# I need ' Top Quality' label manufacturer for smaller minimums?



## england1966 (Jul 1, 2012)

Hello folks,

I am looking for a label manufacturer who can create really nice woven labels, my artwork is simple but I need a good clean job and recommendations, I need somebody who can deal with smaller numbers at first!

Thanks


----------



## splathead (Dec 4, 2005)

Try Ebay. We've used them several times for woven labels and they were great.


----------



## england1966 (Jul 1, 2012)

i dont understand, Ebay itself? or a seller? do you have a link to somebody if it is a seller?

thanks


----------



## Rodney (Nov 3, 2004)

england1966 said:


> Hello folks,
> 
> I am looking for a label manufacturer who can create really nice woven labels, my artwork is simple but I need a good clean job and recommendations, I need somebody who can deal with smaller numbers at first!
> 
> Thanks


You may find that for the same price you'll pay for smaller quantities, you can get larger quantities from other vendors.

ClothingLabels4U.com does smaller quantities.

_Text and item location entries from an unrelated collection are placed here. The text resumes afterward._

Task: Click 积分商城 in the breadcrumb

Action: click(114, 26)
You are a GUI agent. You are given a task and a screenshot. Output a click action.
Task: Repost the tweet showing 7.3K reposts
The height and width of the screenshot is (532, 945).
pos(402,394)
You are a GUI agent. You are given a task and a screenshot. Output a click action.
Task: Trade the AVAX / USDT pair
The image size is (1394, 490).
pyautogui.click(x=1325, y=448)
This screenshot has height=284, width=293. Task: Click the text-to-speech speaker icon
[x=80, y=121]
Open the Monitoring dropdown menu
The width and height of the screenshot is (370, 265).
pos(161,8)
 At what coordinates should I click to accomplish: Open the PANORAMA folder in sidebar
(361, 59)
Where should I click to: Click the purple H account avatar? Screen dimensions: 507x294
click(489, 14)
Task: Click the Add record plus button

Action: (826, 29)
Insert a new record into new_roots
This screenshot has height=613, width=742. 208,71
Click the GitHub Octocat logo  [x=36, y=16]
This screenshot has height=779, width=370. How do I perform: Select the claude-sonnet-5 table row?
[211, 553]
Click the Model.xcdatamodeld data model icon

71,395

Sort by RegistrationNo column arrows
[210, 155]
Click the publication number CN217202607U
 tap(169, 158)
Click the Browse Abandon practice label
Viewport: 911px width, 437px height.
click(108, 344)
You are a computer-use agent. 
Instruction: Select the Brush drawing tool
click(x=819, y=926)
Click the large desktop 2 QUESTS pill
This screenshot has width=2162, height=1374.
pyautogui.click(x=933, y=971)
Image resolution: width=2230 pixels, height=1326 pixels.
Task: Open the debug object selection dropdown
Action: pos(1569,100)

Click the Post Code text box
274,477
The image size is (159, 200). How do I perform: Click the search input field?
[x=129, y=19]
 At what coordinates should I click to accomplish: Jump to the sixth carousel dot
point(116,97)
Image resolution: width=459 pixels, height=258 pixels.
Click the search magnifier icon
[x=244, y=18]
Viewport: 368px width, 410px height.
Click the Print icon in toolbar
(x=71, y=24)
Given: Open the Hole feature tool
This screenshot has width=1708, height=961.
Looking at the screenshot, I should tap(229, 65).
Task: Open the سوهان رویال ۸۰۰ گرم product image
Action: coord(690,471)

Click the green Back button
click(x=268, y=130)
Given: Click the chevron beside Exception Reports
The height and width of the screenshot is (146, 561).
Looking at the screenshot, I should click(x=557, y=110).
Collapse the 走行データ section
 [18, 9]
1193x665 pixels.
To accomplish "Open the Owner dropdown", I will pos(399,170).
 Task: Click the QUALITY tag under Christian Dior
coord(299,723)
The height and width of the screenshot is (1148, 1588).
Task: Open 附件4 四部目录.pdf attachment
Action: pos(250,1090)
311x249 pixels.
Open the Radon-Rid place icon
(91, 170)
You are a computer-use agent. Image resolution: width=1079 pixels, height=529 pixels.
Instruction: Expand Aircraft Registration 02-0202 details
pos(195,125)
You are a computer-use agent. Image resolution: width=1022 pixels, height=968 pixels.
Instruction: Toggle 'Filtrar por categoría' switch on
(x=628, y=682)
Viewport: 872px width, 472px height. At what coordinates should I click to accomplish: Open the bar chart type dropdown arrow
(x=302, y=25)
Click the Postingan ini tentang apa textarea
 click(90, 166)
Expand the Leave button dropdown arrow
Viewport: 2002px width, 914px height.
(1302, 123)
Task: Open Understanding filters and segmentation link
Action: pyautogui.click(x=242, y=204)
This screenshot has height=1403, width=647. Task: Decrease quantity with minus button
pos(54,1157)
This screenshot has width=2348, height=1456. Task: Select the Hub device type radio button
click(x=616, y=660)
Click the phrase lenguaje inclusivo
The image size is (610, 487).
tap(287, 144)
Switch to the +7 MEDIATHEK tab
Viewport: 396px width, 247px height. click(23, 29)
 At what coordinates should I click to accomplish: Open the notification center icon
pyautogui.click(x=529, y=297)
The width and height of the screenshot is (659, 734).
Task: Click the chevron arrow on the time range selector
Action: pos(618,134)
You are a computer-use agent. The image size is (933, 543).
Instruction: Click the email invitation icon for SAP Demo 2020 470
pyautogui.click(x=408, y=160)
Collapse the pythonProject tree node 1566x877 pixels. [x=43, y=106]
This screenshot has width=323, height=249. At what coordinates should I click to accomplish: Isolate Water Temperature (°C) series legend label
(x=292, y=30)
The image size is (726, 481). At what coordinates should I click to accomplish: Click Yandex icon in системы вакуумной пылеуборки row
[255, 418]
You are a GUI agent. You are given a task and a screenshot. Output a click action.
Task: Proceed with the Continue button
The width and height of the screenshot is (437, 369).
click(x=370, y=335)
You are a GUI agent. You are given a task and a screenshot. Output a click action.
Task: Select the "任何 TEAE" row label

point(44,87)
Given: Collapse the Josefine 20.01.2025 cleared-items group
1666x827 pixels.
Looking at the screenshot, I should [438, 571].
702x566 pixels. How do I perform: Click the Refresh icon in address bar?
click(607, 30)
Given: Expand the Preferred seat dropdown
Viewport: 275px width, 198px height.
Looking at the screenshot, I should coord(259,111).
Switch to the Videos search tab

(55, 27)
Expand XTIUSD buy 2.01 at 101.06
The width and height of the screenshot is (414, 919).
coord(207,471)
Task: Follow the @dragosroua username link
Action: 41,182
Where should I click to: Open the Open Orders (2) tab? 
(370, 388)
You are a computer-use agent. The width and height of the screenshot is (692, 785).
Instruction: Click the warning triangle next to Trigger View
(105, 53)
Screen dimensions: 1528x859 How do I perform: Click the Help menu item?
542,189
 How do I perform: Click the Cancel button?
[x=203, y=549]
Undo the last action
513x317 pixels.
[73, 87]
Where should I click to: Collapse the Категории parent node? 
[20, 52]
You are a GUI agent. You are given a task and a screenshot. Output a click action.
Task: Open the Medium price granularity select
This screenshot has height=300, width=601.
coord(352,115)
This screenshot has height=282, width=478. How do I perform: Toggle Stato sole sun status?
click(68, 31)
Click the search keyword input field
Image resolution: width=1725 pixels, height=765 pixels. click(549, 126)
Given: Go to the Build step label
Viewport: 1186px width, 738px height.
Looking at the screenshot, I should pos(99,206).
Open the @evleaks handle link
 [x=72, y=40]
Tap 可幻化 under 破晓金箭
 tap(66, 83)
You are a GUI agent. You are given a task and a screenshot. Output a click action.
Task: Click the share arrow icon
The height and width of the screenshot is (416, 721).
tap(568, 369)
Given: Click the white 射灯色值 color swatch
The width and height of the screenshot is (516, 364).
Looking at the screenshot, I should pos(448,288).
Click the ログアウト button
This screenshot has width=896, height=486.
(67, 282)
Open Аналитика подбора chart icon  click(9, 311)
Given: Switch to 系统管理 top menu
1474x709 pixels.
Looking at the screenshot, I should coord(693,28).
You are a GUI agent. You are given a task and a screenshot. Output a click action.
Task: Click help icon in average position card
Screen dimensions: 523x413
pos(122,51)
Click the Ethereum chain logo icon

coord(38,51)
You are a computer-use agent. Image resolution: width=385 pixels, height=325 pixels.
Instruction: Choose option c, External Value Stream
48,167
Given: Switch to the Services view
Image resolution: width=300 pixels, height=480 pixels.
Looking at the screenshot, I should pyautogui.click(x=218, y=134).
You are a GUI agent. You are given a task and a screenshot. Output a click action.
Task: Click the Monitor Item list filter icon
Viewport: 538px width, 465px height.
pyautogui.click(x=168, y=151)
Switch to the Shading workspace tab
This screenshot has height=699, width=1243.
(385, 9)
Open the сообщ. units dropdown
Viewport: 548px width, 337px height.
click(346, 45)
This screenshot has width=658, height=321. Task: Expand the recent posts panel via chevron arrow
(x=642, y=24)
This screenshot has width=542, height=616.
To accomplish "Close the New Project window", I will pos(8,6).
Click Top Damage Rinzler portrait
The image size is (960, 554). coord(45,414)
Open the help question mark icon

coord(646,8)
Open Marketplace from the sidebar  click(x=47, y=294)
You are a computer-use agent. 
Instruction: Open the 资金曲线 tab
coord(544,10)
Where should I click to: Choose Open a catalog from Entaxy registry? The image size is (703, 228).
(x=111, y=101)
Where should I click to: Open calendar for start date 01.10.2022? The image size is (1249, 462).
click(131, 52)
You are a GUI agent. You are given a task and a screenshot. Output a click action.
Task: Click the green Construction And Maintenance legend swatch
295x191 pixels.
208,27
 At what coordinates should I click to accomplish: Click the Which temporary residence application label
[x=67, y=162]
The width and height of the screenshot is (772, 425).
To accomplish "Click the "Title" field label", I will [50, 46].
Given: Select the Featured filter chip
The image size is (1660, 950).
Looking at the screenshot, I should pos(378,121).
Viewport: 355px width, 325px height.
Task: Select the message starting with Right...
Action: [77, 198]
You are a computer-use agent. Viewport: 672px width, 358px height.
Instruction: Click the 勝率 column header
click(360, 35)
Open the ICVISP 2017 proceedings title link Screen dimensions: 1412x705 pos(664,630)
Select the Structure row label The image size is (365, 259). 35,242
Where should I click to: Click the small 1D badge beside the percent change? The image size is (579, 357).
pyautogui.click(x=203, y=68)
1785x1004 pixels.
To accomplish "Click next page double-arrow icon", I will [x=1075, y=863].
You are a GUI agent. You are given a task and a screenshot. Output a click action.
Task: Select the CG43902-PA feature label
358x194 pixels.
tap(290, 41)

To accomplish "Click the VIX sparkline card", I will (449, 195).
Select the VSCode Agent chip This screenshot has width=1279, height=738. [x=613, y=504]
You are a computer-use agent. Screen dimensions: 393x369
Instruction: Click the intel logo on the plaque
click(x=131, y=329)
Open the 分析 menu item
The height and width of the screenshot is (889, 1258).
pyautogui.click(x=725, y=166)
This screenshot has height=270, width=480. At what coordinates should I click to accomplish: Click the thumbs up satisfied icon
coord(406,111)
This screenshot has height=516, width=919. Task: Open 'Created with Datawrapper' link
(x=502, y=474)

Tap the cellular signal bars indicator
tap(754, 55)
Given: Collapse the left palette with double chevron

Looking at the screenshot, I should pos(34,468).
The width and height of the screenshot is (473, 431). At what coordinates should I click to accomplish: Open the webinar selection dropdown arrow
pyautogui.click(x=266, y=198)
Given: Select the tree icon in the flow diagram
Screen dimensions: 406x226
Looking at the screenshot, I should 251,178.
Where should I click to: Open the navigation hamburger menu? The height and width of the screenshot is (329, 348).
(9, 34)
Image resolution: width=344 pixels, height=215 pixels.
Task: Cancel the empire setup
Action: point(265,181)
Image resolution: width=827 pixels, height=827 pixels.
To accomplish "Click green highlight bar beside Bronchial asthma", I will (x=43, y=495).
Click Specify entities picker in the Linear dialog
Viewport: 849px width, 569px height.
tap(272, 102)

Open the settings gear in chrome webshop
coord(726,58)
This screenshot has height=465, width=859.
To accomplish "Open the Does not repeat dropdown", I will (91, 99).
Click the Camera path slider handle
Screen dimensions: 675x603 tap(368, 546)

CruzLabel.com is another good company.

LuckyLabel.com is another company members have had good experience with.


----------



## splathead (Dec 4, 2005)

england1966 said:


> i dont understand, Ebay itself? or a seller? do you have a link to somebody if it is a seller?
> 
> thanks


Search 'woven label' on ebay for a list of sellers.


----------



## Topdigitizing (Sep 12, 2012)

Try Embroidery product, i know this company do woven lebel and other promotional products. I have used them before. Hope can help you


----------